What we build
One major operational system, defined by what it does for your business rather than what software it uses. Past examples:
- An inventory reconciliation layer that keeps Shopify, your 3PL, your warehouse, and your spreadsheet in agreement
- A post-purchase workflow that handles exceptions automatically and surfaces what it can't to a human, with full audit trail
- A reporting layer that turns raw Shopify and 3PL data into the actual numbers your team needs daily, weekly, and monthly
- An order routing logic that handles multi-warehouse, multi-channel, and exception cases without manual intervention
- A returns automation that processes refunds, exchanges, and inventory restocking through one reliable workflow
- Custom middleware that fills the gap between two apps that don't talk to each other quite well enough
The list isn't exhaustive. If you have an operational problem that fits into a four-to-eight-week scope, we can probably build it.
What you receive
A working system, in production, doing the job. With it:
- The full source code, in a repository you own
- Documentation written for the engineer who'll inherit this in two years — explaining not just what it does, but why each design decision was made
- Operational runbooks for your team: what to do when something looks wrong, who to alert, how to recover
- Monitoring and alerting, configured to your actual on-call situation
- Thirty days of post-launch support included, for the inevitable real-world edge cases that only show up in production
When the engagement ends, you don't need us. The system runs. The docs explain. Your team can extend it. That's the deliverable.
How we work
Most builds start with an audit, either from us or from your own team. The Build engagement begins with a written scope: what we're building, what we're explicitly not building, what assumptions we're making, and what the success criteria are. That scope is the basis for the quote.
From there, the engagement runs in weekly increments. Every Friday, we share what we shipped, what's in progress, and what's blocked. You see working software, not slide decks.
Communication runs through a shared Slack channel for day-to-day, with a thirty-minute call each week for direction-setting. We don't book status meetings. We don't run discovery sprints. We don't ask for retrospectives.
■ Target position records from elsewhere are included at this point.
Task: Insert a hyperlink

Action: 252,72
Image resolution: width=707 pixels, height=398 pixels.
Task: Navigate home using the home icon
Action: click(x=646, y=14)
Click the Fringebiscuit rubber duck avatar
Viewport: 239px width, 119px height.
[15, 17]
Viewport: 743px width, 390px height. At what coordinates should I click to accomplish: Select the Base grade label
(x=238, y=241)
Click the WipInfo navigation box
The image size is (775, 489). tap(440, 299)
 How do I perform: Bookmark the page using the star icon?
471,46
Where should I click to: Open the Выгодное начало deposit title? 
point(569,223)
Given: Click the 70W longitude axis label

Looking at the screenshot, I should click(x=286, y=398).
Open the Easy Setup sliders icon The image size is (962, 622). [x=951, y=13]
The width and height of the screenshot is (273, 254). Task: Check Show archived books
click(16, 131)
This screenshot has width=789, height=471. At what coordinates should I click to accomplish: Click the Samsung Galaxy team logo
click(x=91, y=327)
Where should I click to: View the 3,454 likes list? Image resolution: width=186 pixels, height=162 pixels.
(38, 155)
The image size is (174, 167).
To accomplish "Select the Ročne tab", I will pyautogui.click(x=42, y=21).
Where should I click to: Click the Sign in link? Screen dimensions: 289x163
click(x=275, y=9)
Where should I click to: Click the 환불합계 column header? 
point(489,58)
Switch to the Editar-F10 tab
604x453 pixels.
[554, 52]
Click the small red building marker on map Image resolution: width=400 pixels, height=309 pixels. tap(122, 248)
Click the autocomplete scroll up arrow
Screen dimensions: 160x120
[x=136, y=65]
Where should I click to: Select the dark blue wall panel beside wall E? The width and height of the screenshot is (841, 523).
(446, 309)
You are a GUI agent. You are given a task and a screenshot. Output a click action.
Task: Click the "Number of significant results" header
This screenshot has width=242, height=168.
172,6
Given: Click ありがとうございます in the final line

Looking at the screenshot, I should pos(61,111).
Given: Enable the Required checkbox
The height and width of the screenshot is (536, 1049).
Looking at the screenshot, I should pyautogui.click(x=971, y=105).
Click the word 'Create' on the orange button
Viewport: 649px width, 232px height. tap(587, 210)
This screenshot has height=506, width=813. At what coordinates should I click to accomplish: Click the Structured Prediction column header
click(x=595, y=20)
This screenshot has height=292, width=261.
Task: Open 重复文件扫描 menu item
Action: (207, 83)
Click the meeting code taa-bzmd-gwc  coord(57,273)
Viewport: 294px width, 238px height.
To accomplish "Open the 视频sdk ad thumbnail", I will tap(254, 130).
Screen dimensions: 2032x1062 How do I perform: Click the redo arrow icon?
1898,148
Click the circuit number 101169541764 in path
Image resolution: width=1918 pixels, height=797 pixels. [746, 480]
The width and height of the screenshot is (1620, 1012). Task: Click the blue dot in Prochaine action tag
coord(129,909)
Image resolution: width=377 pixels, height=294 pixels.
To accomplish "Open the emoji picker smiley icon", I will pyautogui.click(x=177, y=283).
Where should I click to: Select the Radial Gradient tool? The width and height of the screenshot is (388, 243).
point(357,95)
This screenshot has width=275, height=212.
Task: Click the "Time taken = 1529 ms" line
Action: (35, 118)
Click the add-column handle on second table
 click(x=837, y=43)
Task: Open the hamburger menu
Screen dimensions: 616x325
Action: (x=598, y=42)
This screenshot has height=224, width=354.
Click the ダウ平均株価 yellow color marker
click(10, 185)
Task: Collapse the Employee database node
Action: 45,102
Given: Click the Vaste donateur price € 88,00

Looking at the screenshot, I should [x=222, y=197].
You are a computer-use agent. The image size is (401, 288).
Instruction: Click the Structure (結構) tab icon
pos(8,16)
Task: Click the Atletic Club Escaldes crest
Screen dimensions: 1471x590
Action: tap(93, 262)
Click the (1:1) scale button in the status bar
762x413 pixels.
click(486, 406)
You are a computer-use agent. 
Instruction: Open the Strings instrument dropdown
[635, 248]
We build the thing and ship the thing.
What it's not
It's not a hosting arrangement. We build it, ship it, and hand it off. If you want us to keep operating it, that's a Retainer engagement.
It's not staff augmentation. We're not a body to add to your team's standup. We're a focused engagement to deliver a specific system.
It's not open-ended. The scope is the scope. If new requirements emerge mid-engagement, we write them up as a change order — what's added, what's removed, what the new timeline and price are. You decide whether to proceed. No surprises.
Who this is for
Teams that already know what needs to be built and want it done well, the first time. Often a Build follows an Audit, where the audit identified the right system to prioritize. Sometimes a Build comes in directly because the team has been living with a specific operational problem for long enough to articulate it precisely.
The clearest fit: when you can describe the problem in three sentences, you've already tried the obvious solutions, and you don't have an in-house engineer to execute the non-obvious one.